From Econbrowser by Laura Alfaro, Sebnem Kalemli-Ozcan, Vadym Volosovych:
Uphill capital flows and global imbalances have taken center stage at academic and policy debates for some time. Over the past two decades, capital seems to have been flowing upstream from fast-growing to stagnant countries. At the same time, emerging market economies experiencing rapid growth have accumulated vast foreign reserves. Many of the theoretical explanations advanced for these phenomena center on these high growth emerging countries’ relatively higher saving rates—either due to insurance or mercantilist reasons—channeled to countries that supply safe assets such as the U.S. (see for example Caballero, Farhi, and Gourinchas (2008) and Gourinchas and Jeanne (2013)). Although external imbalances have decreased quite a bit since the global financial crisis, they have not disappeared yet.
In Alfaro-Kalemli-Ozcan and Volosovych (2014) we show that such net capital outflows during last decades from high growth emerging markets and/or net capital inflows to low growth emerging markets, are driven by sovereign-to-sovereign transactions.
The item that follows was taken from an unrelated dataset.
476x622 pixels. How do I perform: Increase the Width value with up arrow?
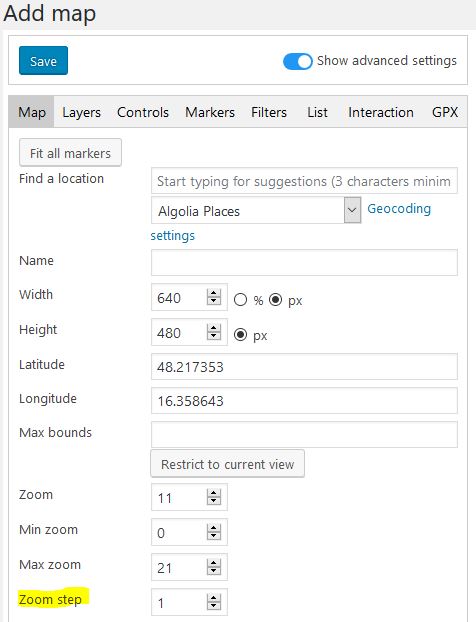pyautogui.click(x=214, y=294)
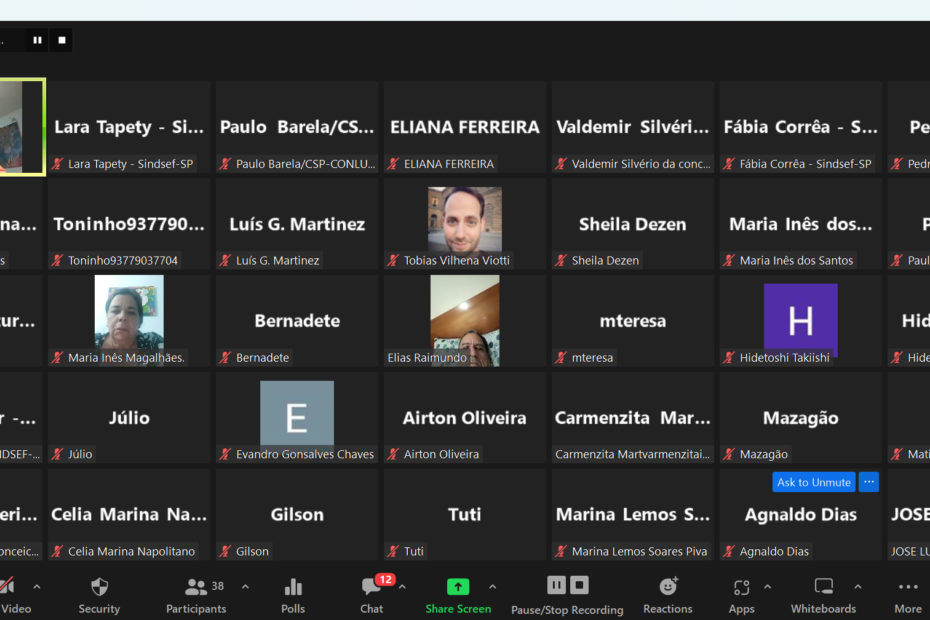Open the Reactions smiley menu

(x=668, y=596)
By sovereign-to-sovereign transactions we mean capital flows between two official bodies, such as government debt and aid, where both the debtor and the creditor is a public agency or an international institution. This finding explains why the correlation between productivity growth and net capital flows measured as the current account balance with a reversed sign—that is, the difference between a nation’s investment and its savings— might yield different results depending on the sample used by different researchers. Net capital flows consist of net private flows and net public flows, and the correlations of these two types of net flows with productivity growth differ in sign.
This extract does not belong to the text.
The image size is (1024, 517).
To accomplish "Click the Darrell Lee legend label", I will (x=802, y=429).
Figures 1 and 2 demonstrate this fact visually. They both plot long run correlation between net capital flows and growth over 1980-2007, where net capital flows are measured with current account sign reversed. The only difference between the figures is the country samples. Figure 1 is based on a smaller sample that is dominated by countries from Asia and Africa, whereas Figure 2 plots the same correlation using a larger sample including Eastern European countries. The difference is striking.